Tak mau menyerah begitu saja, Subandi berusaha mengadukan
nasibnya kepada pihak terkait dengan melayangkan surat kebeberapa instansi pemerintah
mulai dari tingkat kecamatan, kabupaten, bahkan ke Presiden, “saya yang
langsung antar sendiri kerumah pribadi beliau (Presiden SBY_red) di cikeas,”
katanya.
Namun tetap saja tak ada keadilan baginya, lagi-lagi
jawaban dari Cikeas sama dengan jawaban yang
disampaikan oleh pihak kabupaten yang ia surati terlebih
dulu, “isinya bahwa saya sudah menerima uang ganti rugi sebesar 20 juta,
padahal uang tersebut adalah biaya bongkar bukan ganti rugi,” paparnya.

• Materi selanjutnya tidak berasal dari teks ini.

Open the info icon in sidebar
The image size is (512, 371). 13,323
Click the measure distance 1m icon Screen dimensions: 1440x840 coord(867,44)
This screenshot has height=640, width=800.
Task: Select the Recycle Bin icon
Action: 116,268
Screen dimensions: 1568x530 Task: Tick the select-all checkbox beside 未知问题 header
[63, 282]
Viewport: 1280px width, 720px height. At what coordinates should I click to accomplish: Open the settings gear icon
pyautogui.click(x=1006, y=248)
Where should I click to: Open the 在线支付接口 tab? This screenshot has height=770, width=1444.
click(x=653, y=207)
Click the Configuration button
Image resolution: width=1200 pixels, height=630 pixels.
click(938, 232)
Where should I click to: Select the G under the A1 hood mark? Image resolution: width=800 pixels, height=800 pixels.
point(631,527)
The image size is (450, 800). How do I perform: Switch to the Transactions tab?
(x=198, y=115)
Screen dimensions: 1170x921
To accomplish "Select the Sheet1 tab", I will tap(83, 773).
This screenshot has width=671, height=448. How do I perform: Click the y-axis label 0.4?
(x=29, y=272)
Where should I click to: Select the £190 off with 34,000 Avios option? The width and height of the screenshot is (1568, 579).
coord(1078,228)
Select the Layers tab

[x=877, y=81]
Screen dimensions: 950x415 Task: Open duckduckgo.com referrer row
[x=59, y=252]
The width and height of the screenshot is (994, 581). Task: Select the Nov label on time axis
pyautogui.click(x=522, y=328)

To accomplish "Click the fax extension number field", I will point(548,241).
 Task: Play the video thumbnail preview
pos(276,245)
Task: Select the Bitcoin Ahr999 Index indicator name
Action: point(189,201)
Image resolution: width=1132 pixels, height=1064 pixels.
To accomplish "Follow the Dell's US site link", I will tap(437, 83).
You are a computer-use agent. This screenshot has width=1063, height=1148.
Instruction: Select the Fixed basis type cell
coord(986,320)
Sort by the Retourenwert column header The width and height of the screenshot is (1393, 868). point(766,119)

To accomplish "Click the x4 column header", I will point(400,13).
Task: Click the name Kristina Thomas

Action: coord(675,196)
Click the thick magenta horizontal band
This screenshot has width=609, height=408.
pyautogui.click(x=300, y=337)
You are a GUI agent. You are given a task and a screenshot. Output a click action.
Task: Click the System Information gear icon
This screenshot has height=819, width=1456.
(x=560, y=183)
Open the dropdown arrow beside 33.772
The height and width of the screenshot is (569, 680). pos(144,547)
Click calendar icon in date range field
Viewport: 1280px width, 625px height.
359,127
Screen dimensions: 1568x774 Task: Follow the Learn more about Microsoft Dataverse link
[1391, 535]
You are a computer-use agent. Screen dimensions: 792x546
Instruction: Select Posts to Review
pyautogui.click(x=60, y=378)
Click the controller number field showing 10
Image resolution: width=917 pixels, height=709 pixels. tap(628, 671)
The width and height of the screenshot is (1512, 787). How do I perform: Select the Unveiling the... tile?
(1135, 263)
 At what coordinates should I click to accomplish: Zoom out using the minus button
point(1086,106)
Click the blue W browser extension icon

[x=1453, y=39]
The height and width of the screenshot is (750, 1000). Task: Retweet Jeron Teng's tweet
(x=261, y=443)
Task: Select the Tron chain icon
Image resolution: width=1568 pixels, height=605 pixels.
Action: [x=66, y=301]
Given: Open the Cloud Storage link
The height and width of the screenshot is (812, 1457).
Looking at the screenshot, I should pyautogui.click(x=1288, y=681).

“Dan apabila kami tidak puas, kami di suruh menempuh ke jalur
hukum, biaya apa yang kami pakai untuk berperkara mas,” keluhnya. “Apakah keadilan
harus di tempuh dengan berperkara dulu. Selain tak memiliki biaya, kan sudah
jelas tanah itu milik kami,“ imbuh Subandi,
dengan nada bertanya-tanya dan menyesal.
Ditemui terpisah, Edi Budi Susilo, yang saat ini menjabat
Kepala Bapemas Kabupaten Jember,
berdalih keterlibatan dirinya dalam proses pembongkaran rumah milik Subandi
adalah membantu dan menjembatani proses tersebut. Saat disinggung dalam kapasitas
apa dia membantu permasalah ini, Edi mengatakan dirinya sebagai pribadi yang
pernah menjabat sebagai Camat Tanggul, ”waktu itu, sebelum saya sebagai Kabag
Pol PP, saya menjabat Camat Tanggul. Jadi ada semacam ikatan emosional anatara
saya dengan warga Tanggul,” kilahnya.